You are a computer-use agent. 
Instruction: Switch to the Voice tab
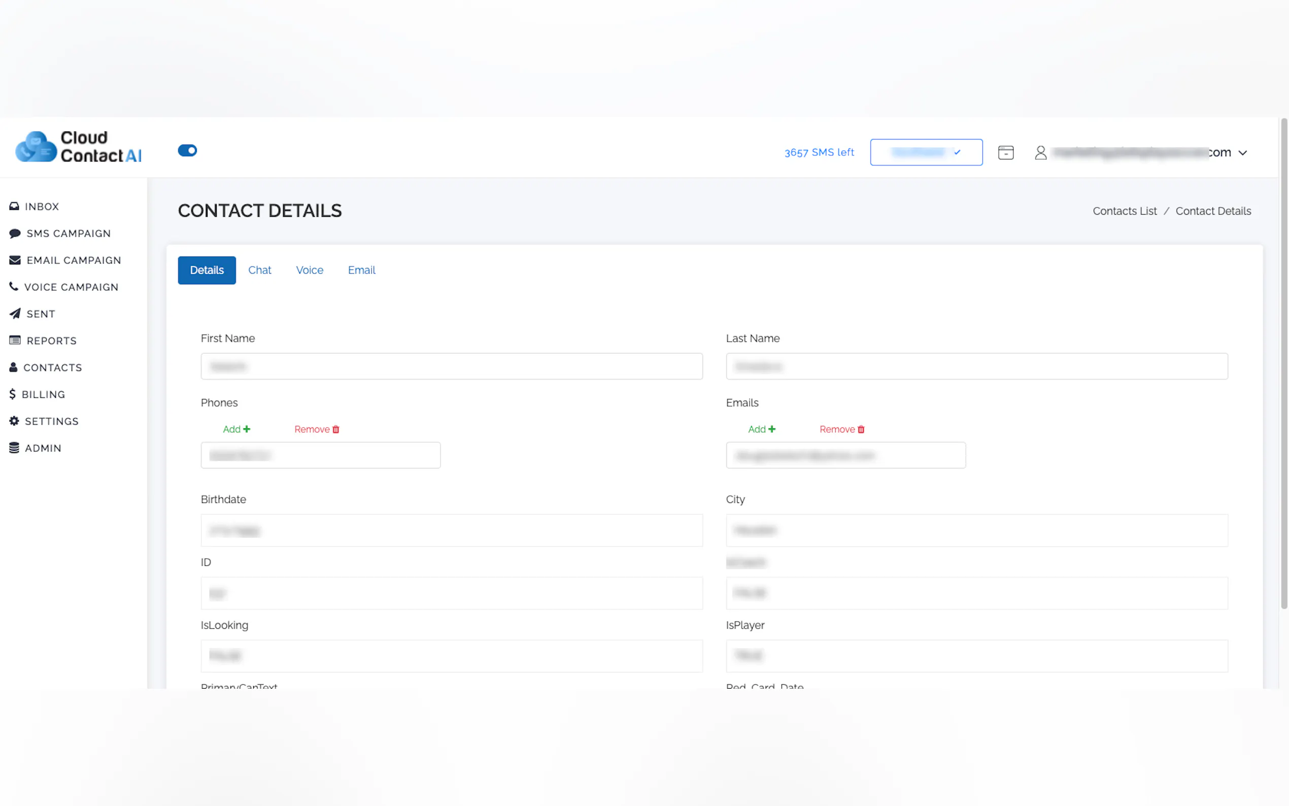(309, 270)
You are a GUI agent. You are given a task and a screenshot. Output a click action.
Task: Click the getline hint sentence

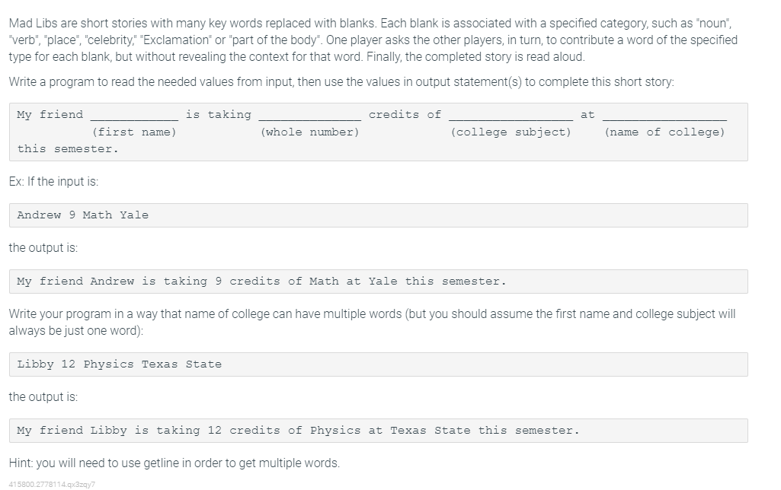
==================================================
Exercise aim:
Render the lines above as a numbered list, skipping the blank line and leaving out the pictures.

Task response:
1. You are a computer-use agent. 
2. Instruction: Switch to the Voice tab
3. (309, 270)
4. You are a GUI agent. You are given a task and a screenshot. Output a click action.
5. Task: Click the getline hint sentence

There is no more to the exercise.